__WHAT IS BEING ASKED__
Give everything from the line containing "Where should I" down to the line containing "coord(265,66)" as a numbered list, skipping any blank lines. Leave the pictures out.

__MATERIAL PROVIDED__
------

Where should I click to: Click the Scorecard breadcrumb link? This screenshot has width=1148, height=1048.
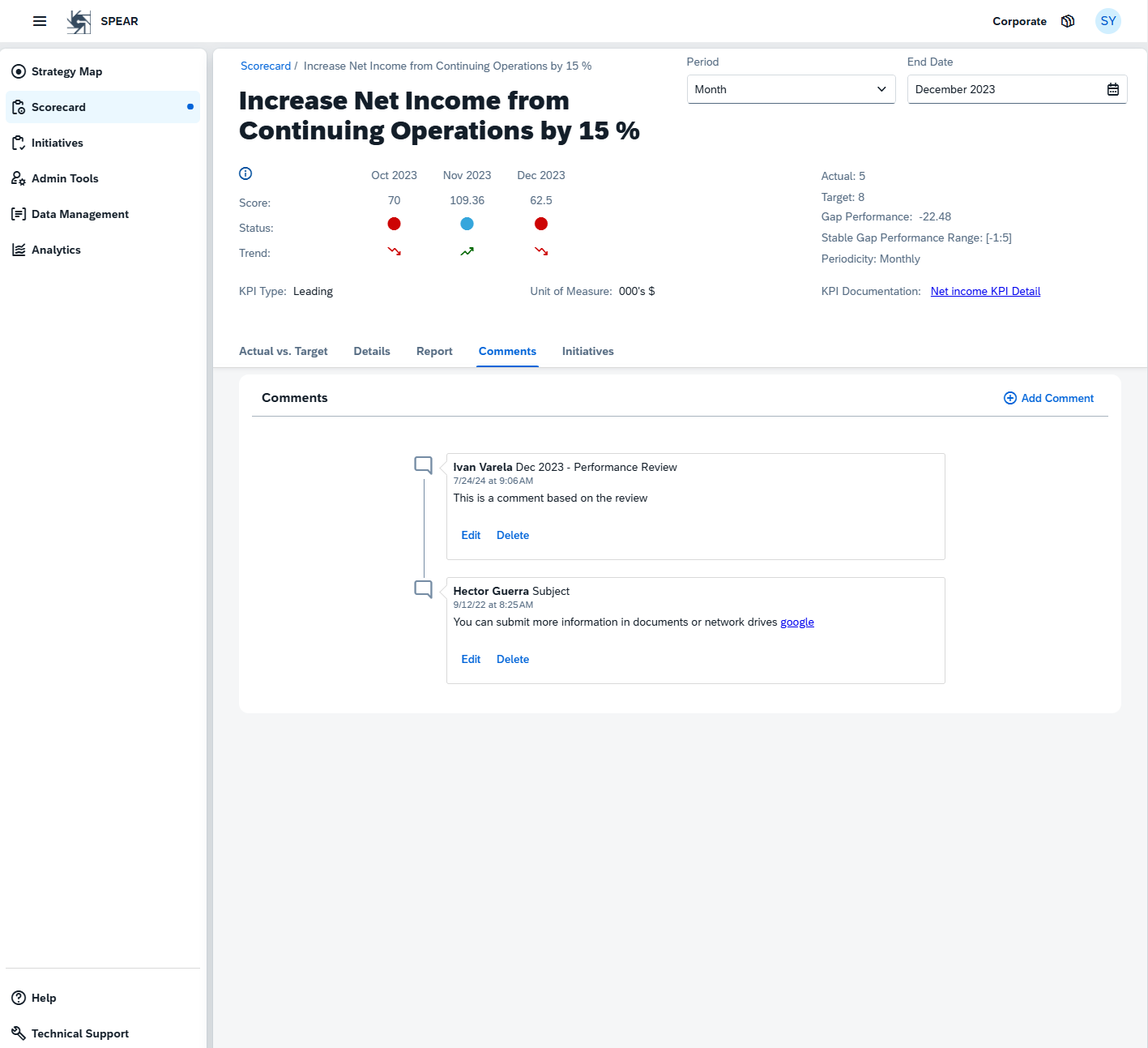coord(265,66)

------

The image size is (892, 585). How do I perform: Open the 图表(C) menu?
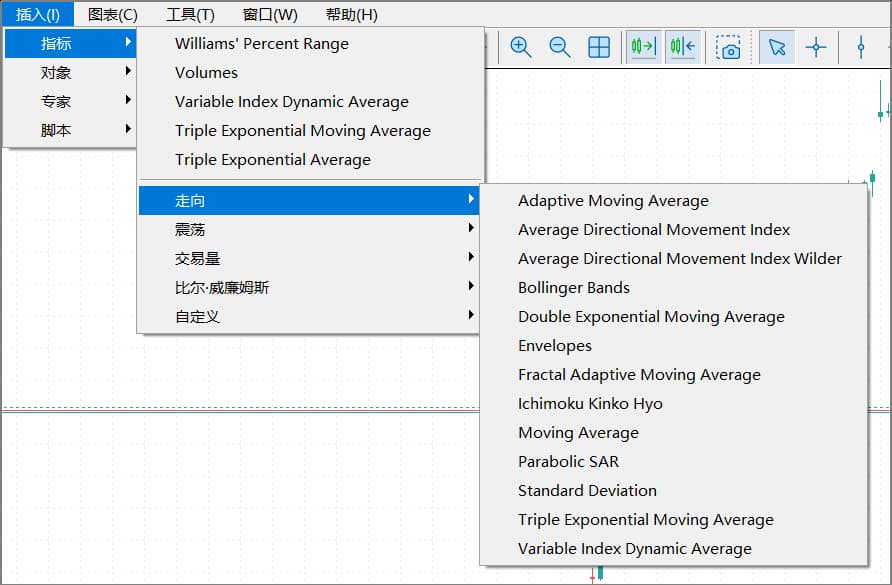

------

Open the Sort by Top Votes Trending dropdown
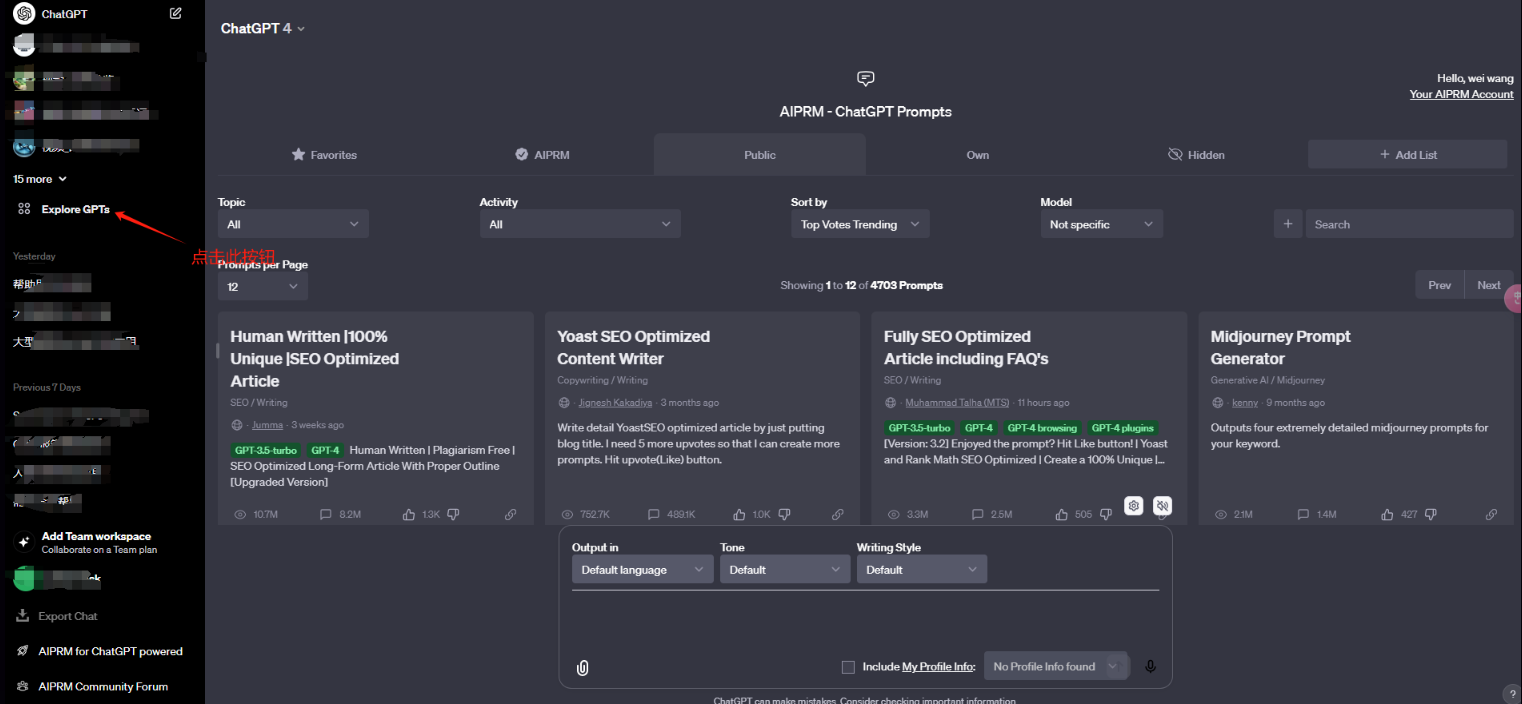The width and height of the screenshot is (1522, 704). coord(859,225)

------

__SOLUTION__
1. Where should I click to: Click the Scorecard breadcrumb link? This screenshot has width=1148, height=1048.
2. coord(265,66)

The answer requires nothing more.